▸ **EXERCISE**
Print the lines of the records below word for word, starting at the line that contains "At what (x,y)" and ending at the line that contains "Looking at the", and leave the pictures out.

Start of SUPPLIED DATA

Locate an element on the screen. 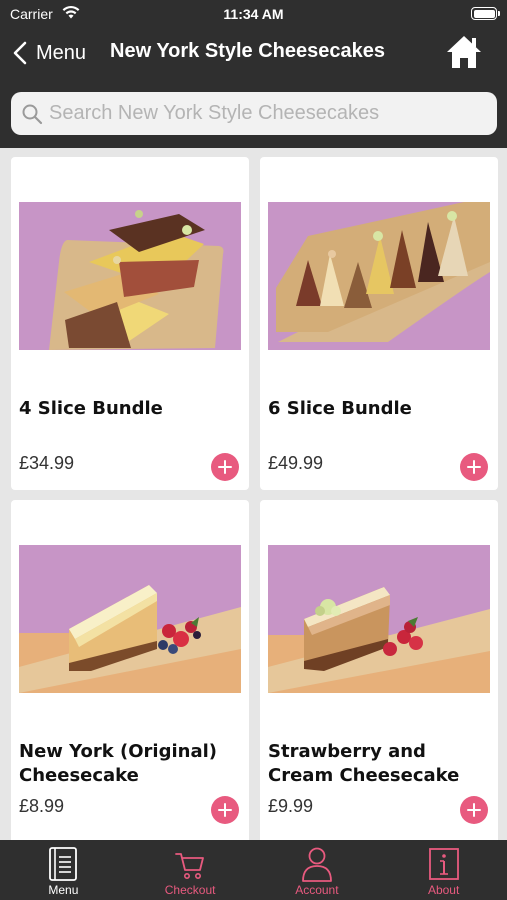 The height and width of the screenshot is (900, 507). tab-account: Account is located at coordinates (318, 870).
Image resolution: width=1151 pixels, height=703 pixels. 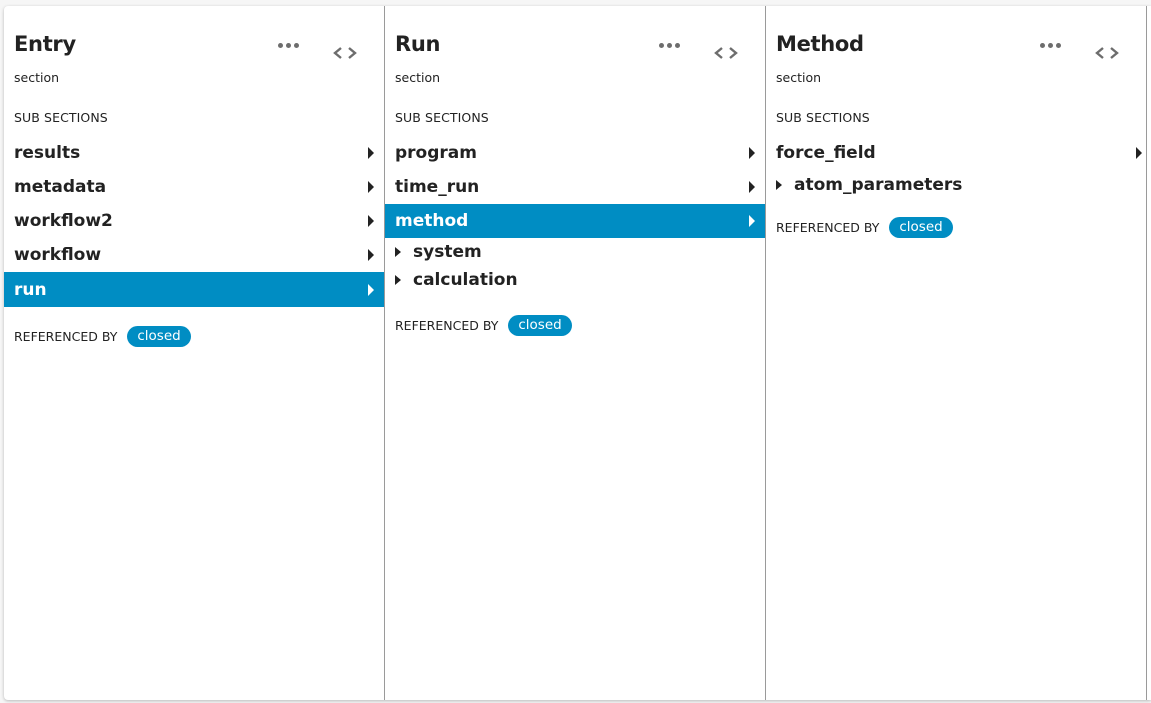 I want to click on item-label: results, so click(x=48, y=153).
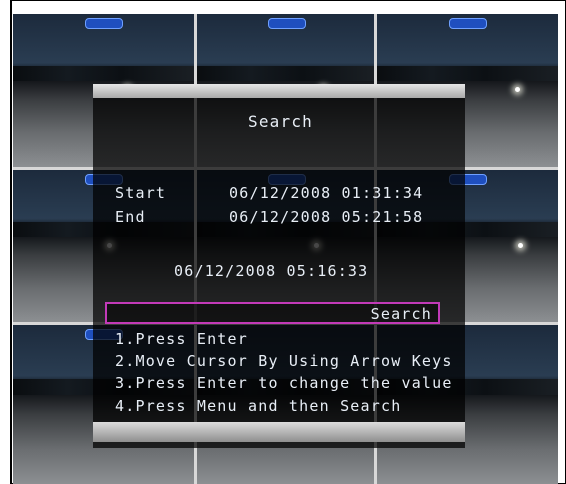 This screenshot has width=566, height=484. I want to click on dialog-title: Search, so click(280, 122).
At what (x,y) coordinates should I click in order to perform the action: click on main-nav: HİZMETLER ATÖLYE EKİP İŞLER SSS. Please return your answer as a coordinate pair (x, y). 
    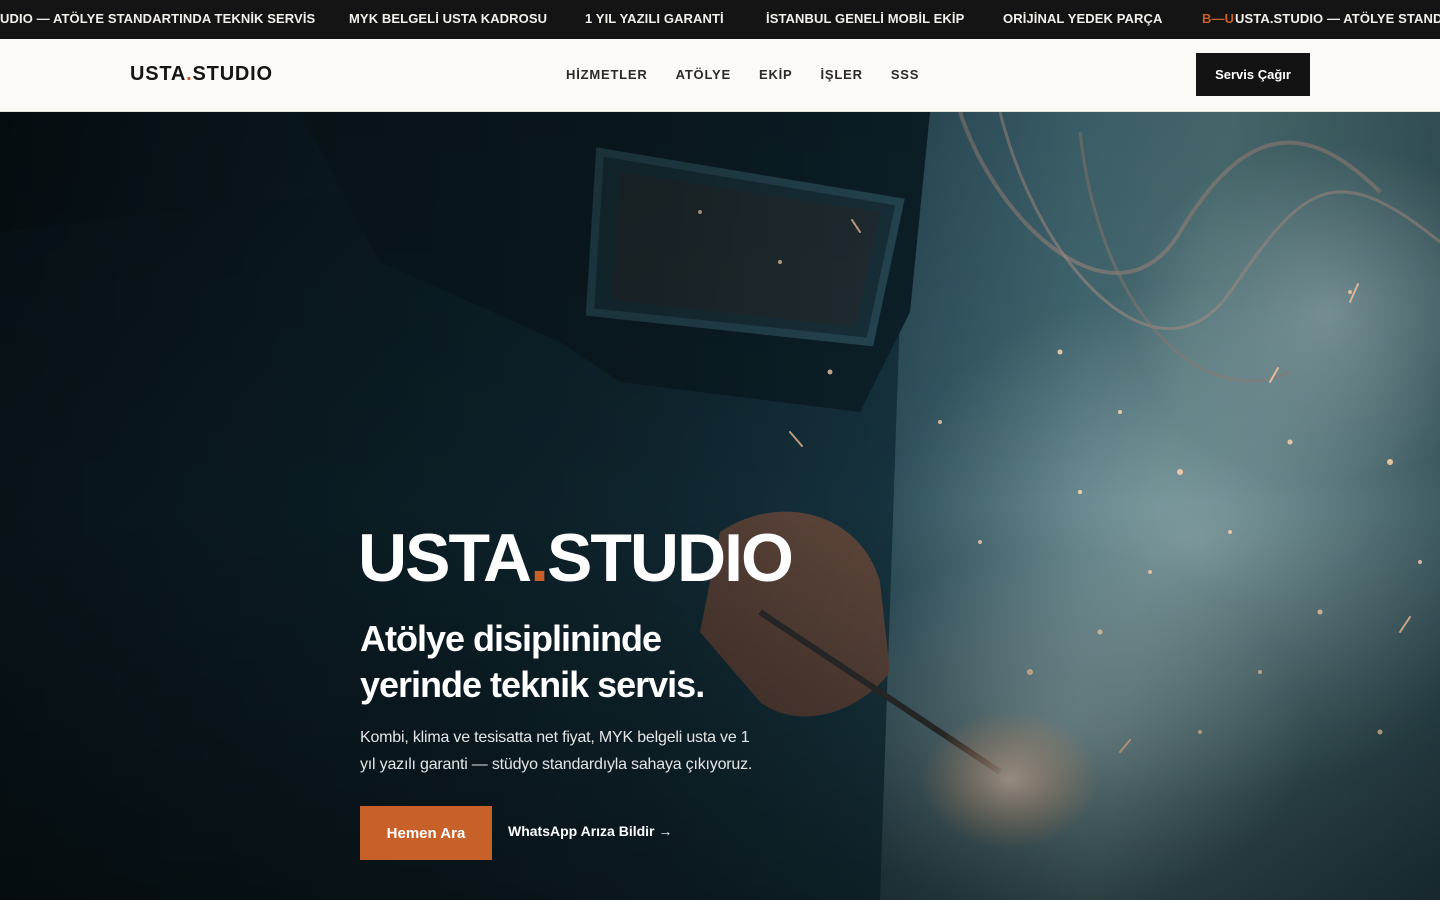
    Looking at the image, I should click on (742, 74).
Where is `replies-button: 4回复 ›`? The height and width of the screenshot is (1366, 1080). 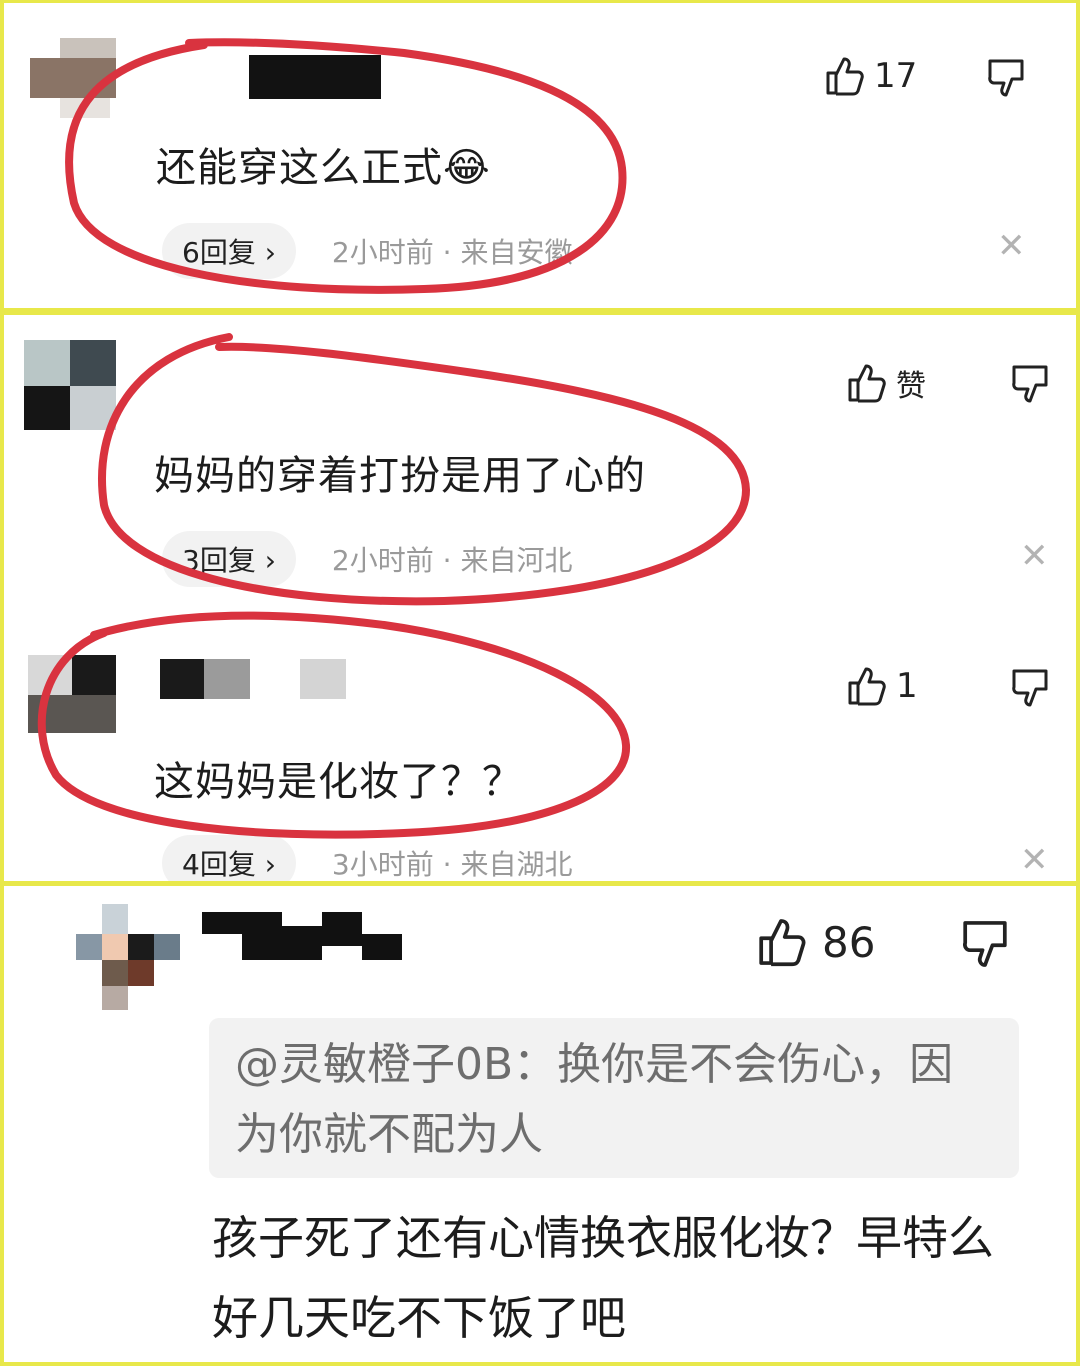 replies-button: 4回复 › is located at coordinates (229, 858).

End of SUPPLIED DATA

▸ **SOLUTION**
At what (x,y) coordinates should I click in order to perform the action: click on main-nav: HİZMETLER ATÖLYE EKİP İŞLER SSS. Please return your answer as a coordinate pair (x, y). 
    Looking at the image, I should click on (742, 74).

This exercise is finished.